My anxiety in these moments has shown me that the world I perceive doesn’t always align with the truth. This realization has helped me keep a slightly larger perspective over the past few weeks. I’m by no means the best at handling anxiety (I still get swept up in momentary occurrences quite a bit), but it helps to remind myself that one bad test doesn’t define anyone.

We all create our own perceptions of every situation. Ask yourself: Am I making this situation more difficult than it could be?

3. Being the Best Might Not Be for Me

Over the years, it has been really easy to feel like I let myself down and ruined my hard work when I got a bad grade. I’m gradually starting to see my fear isn’t true. I still hope to get good grades, but I also don’t want to be beholden to them. For many years, grades were a status symbol, something I held on to tightly and hoped others would notice. I’m starting to release that grasp and fill it with things I find more fulfilling.

At this point, I have no idea if I’ll graduate as a math major and pursue a profession associated with math. If I do, I don’t expect to be the most amazing mathematician. That’s okay though. Mastery comes at a cost I’m not ready to pay at this moment. I’d rather be capable and a friendly coworker who has joys and hobbies outside of work too.

It’s okay to choose to be more well-rounded over being a master of a single subject.

4. Maybe Slower Is Better

Most of us, to one extent or another, have fallen in love with the idea of progressing quickly. We have a desire to put all our energy into learning and move from one thing to the next at amazing speed.

With math, if you’re hoping to move on to higher levels, it is wise to take your time and completely master the fundamentals. A lot of math students, including myself, run into sections where the material from previous years gives us more problems than the new material.

The fundamentals provide the basis upon which all new material is taught. If you have any gap in the fundamentals, no matter how small, it will give you problems at some point. When people try to move quickly through these fundamentals, thinking they’ve mastered the subject, they often reach a point where they’re forced to go back and re-learn them before they can move on.

Spending a little more time on the basics can make the rest of your learning so much easier. Slow down and learn thoroughly, not quickly.

5. It’s Easy to Overlook the Capabilities of Math

Most of us learn math by having problems thrown in front of us, as we quickly scramble to understand them. Teachers only have a limited amount of time and they provide the material you need to know without showing how the material can be used in real-world scenarios. This has led many people to believe math is irrelevant to their lives.

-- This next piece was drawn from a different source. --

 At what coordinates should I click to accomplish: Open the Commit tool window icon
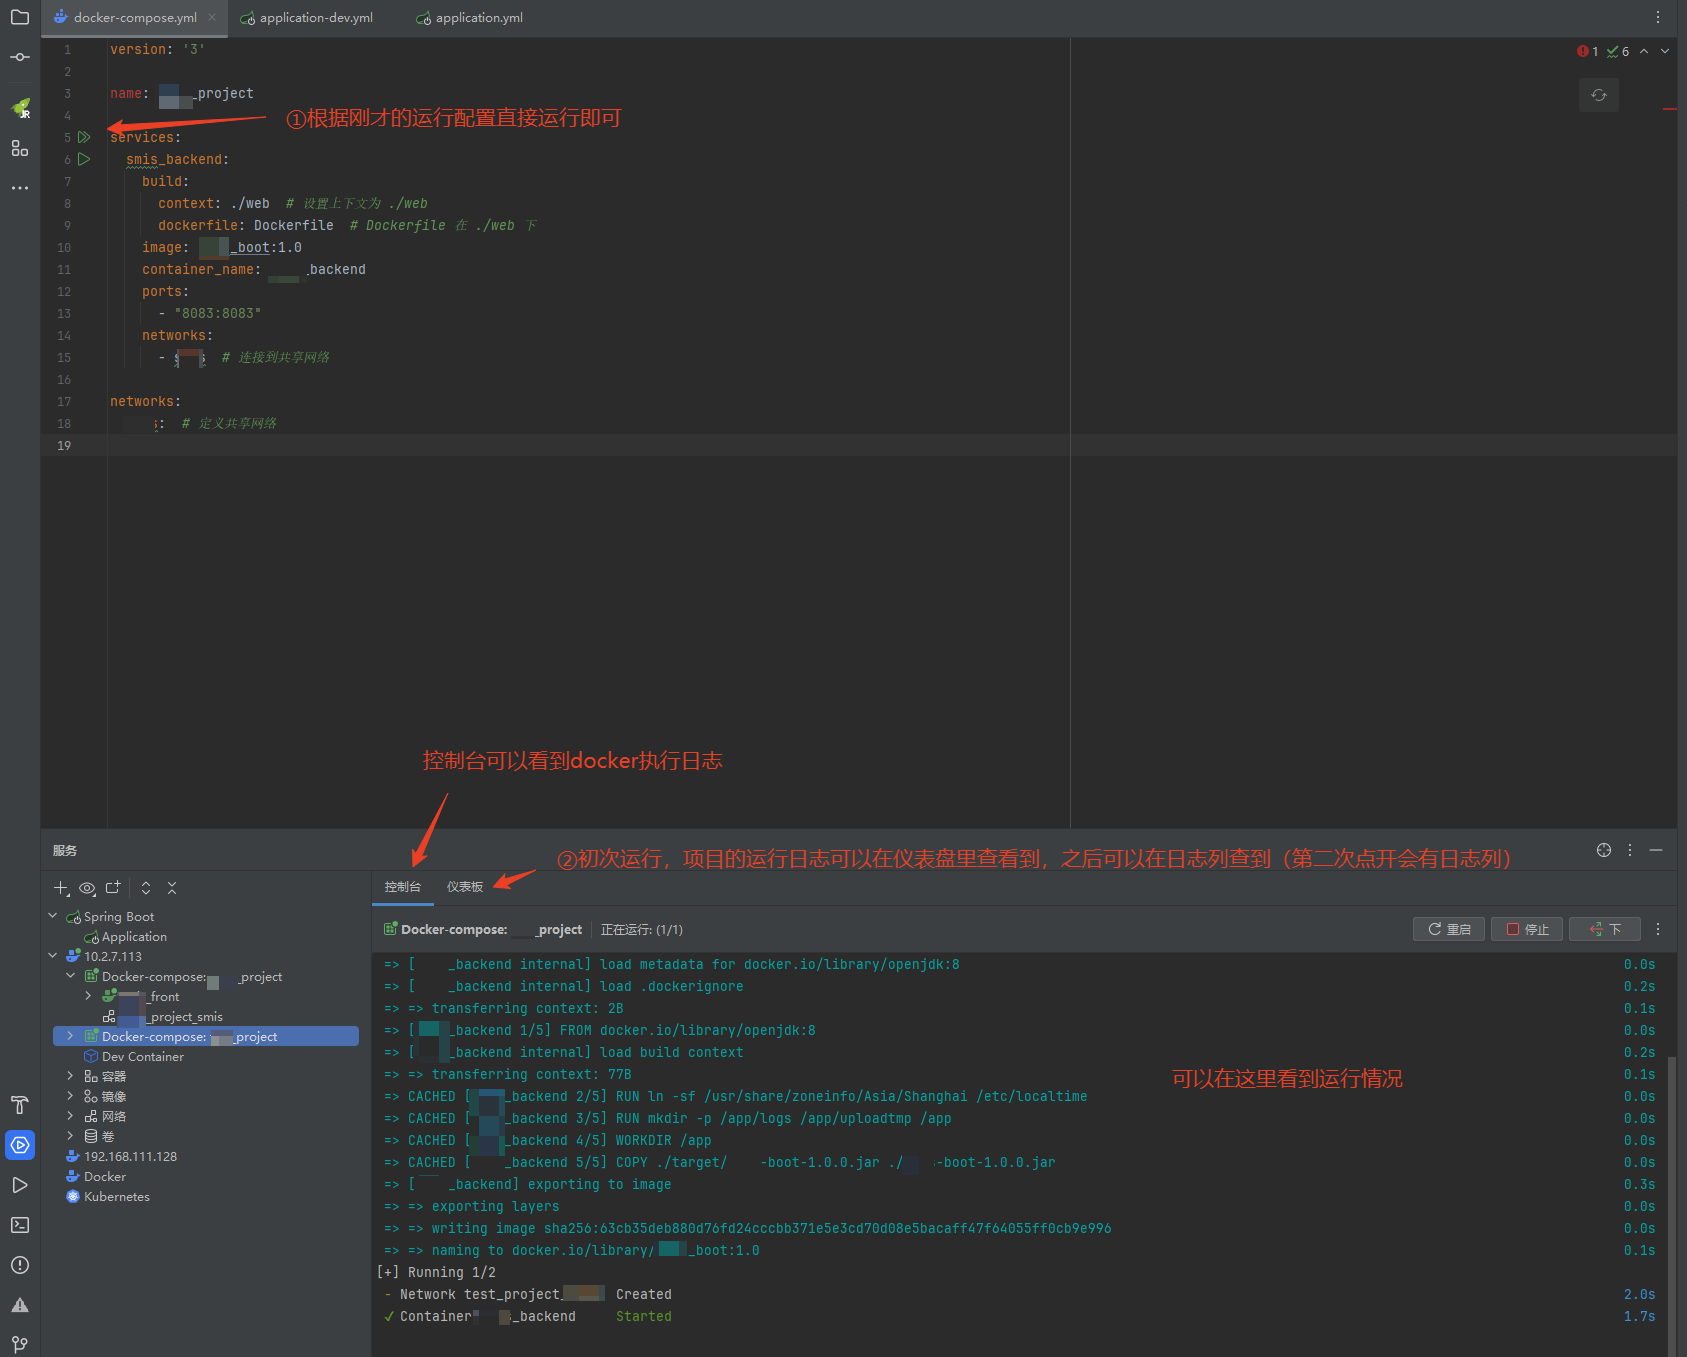tap(20, 57)
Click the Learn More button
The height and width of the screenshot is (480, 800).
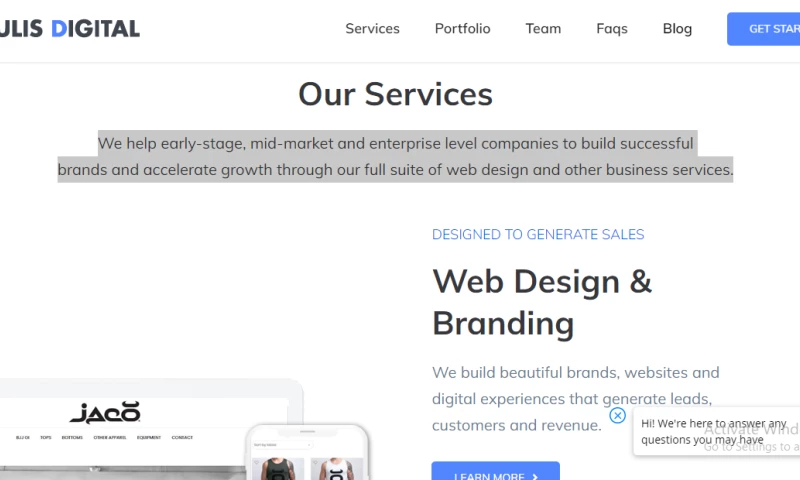pyautogui.click(x=490, y=474)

Looking at the full scope of math and everything it allows us to do, it’s amazing the questions we can solve. Almost everything in our lives can be related to math in some way. Just like the sciences, math allows us to discover and recreate our world. For most of us, however, these abilities get lost and bogged down by problems unrelated to real-world scenarios.

Teach people how they can use things in their own lives. Don’t get caught up in abstract ideas.

6. The Most Rewarding Path Usually Isn’t the Easiest

The two math classes I’m taking this semester have both been challenging in their own ways. Some topics took a while to understand, and a few of those continue to give me trouble.

I’m not at the top of the class or the bottom. Instead, I find myself right in the middle. Throughout all the ups and downs, it has felt rewarding. There is joy in learning something new.

Additionally, when I push myself to try a little harder, I get paid back with a sense of satisfaction. There are easier classes I could take, but they wouldn’t be as rewarding. I enjoy the fact that I have to spend a little more time on it, and I know there is still room to grow.

Schedule a few things each week that push you 1% closer to the person you want to be. Find joy in the challenges you create for yourself.


I’ve been a math major for a handful of weeks, and I’ve enjoyed each of those weeks. The subject allows me to pursue my fascination with numbers and calculations.

With each day, I learn a little more about myself. Math is a really incredible subject, and I wish everyone could experience a little bit of its wonder.